Your goal :: Please return every line of the material below without changing a single character.

# Dataset records start

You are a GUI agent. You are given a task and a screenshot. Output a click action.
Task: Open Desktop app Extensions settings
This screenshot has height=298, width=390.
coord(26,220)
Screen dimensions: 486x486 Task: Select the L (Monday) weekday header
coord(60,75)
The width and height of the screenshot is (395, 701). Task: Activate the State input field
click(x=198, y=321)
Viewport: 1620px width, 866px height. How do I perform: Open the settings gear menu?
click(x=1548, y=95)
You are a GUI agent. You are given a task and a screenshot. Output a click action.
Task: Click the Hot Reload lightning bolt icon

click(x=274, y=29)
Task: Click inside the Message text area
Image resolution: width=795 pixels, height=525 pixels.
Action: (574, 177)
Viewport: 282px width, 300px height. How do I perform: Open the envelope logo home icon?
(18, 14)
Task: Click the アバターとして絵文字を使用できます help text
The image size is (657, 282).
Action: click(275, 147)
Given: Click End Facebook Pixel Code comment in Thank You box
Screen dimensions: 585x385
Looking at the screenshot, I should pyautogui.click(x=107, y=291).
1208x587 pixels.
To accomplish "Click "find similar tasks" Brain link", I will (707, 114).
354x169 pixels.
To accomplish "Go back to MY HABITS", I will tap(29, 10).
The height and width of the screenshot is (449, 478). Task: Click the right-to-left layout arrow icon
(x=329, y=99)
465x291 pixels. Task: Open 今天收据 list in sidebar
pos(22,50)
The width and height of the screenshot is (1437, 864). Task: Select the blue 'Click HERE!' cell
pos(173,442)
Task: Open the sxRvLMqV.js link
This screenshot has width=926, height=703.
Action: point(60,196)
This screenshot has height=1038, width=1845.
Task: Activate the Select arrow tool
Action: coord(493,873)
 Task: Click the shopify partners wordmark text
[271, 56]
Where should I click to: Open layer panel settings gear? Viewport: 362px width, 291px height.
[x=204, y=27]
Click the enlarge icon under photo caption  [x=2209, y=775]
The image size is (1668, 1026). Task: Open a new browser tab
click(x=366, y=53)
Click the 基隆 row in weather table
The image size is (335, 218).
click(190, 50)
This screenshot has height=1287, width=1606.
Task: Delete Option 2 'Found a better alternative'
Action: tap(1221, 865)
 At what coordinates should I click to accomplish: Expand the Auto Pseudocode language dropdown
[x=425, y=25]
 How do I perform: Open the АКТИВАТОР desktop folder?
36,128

# Dataset records end

Response to the exercise ::
You are a GUI agent. You are given a task and a screenshot. Output a click action.
Task: Open Desktop app Extensions settings
This screenshot has height=298, width=390.
coord(26,220)
Screen dimensions: 486x486 Task: Select the L (Monday) weekday header
coord(60,75)
The width and height of the screenshot is (395, 701). Task: Activate the State input field
click(x=198, y=321)
Viewport: 1620px width, 866px height. How do I perform: Open the settings gear menu?
click(x=1548, y=95)
You are a GUI agent. You are given a task and a screenshot. Output a click action.
Task: Click the Hot Reload lightning bolt icon

click(x=274, y=29)
Task: Click inside the Message text area
Image resolution: width=795 pixels, height=525 pixels.
Action: (574, 177)
Viewport: 282px width, 300px height. How do I perform: Open the envelope logo home icon?
(18, 14)
Task: Click the アバターとして絵文字を使用できます help text
The image size is (657, 282).
Action: click(275, 147)
Given: Click End Facebook Pixel Code comment in Thank You box
Screen dimensions: 585x385
Looking at the screenshot, I should pyautogui.click(x=107, y=291).
1208x587 pixels.
To accomplish "Click "find similar tasks" Brain link", I will (707, 114).
354x169 pixels.
To accomplish "Go back to MY HABITS", I will tap(29, 10).
The height and width of the screenshot is (449, 478). Task: Click the right-to-left layout arrow icon
(x=329, y=99)
465x291 pixels. Task: Open 今天收据 list in sidebar
pos(22,50)
The width and height of the screenshot is (1437, 864). Task: Select the blue 'Click HERE!' cell
pos(173,442)
Task: Open the sxRvLMqV.js link
This screenshot has width=926, height=703.
Action: point(60,196)
This screenshot has height=1038, width=1845.
Task: Activate the Select arrow tool
Action: coord(493,873)
 Task: Click the shopify partners wordmark text
[271, 56]
Where should I click to: Open layer panel settings gear? Viewport: 362px width, 291px height.
[x=204, y=27]
Click the enlarge icon under photo caption  [x=2209, y=775]
The image size is (1668, 1026). Task: Open a new browser tab
click(x=366, y=53)
Click the 基隆 row in weather table
The image size is (335, 218).
click(190, 50)
This screenshot has height=1287, width=1606.
Task: Delete Option 2 'Found a better alternative'
Action: tap(1221, 865)
 At what coordinates should I click to accomplish: Expand the Auto Pseudocode language dropdown
[x=425, y=25]
 How do I perform: Open the АКТИВАТОР desktop folder?
36,128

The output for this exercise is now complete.